If you don't specify the cubeSize at DataFrame level, the default value is used. This is set to 5M, so if you want to change it for testing or production purposes, you can do it through Spark Configuration:

--conf spark.qbeast.index.defaultCubeSize=100000

CubeWeightsBufferCapacity

Trade-off between memory pressure and index quality

The current indexing algorithm uses a greedy approach to estimate the data distribution without additional shuffling. Still, there's a tradeoff between the goodness of such estimation and the memory required during the computation. The cubeWeightsBufferCapacity property controls such tradeoff by defining the maximum number of elements stored in a memory buffer when indexing. It basically follows the next formula, which you can see in the method estimateGroupCubeSize() from io.qbeast.core.model.CubeWeights.scala:

numGroups = MAX(numPartitions, (numElements / cubeWeightsBufferCapacity))
groupCubeSize = desiredCubeSize / numGroups

As you can infer from the formula, the number of working groups used when scanning the dataset influences the quality of the data distribution. A lower number of groups will result in a higher index precision, while having more groups and fewer elements per group will lead to worse indexes.

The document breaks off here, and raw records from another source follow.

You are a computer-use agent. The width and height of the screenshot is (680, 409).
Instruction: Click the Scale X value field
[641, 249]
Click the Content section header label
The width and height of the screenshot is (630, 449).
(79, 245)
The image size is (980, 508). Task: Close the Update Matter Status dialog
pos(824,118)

You can change this number through the Spark Configuration:

--conf spark.qbeast.index.cubeWeightsBufferCapacity=10000

NumberOfRetries

You can change the number of retries for the LocalKeeper in order to test it.

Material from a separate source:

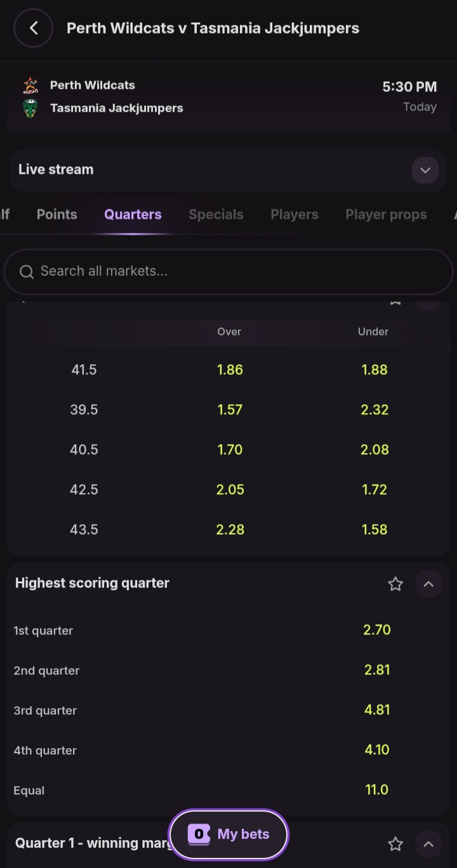Select 3rd quarter odds 4.81
This screenshot has width=457, height=868.
(x=376, y=710)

--conf spark.qbeast.index.numberOfRetries=10000

Data Staging

You can set up the SparkSession with a data staging area for all your Qbeast table writes.

A staging area is where you can put the data you don't yet want to index but still want to be available for your queries. To activate staging, set the following configuration to a non-negative value.

--conf spark.qbeast.index.stagingSizeInBytes=1000000000

When the staging area is not full, all writes are staged without indexing(written in delta). When the staging size reaches the defined value, the current data is merged with the staged data and written at once.

The feature can be helpful when your workflow does frequent small appends. Setting up a staging area makes sure that all index appends are at least of the staging size.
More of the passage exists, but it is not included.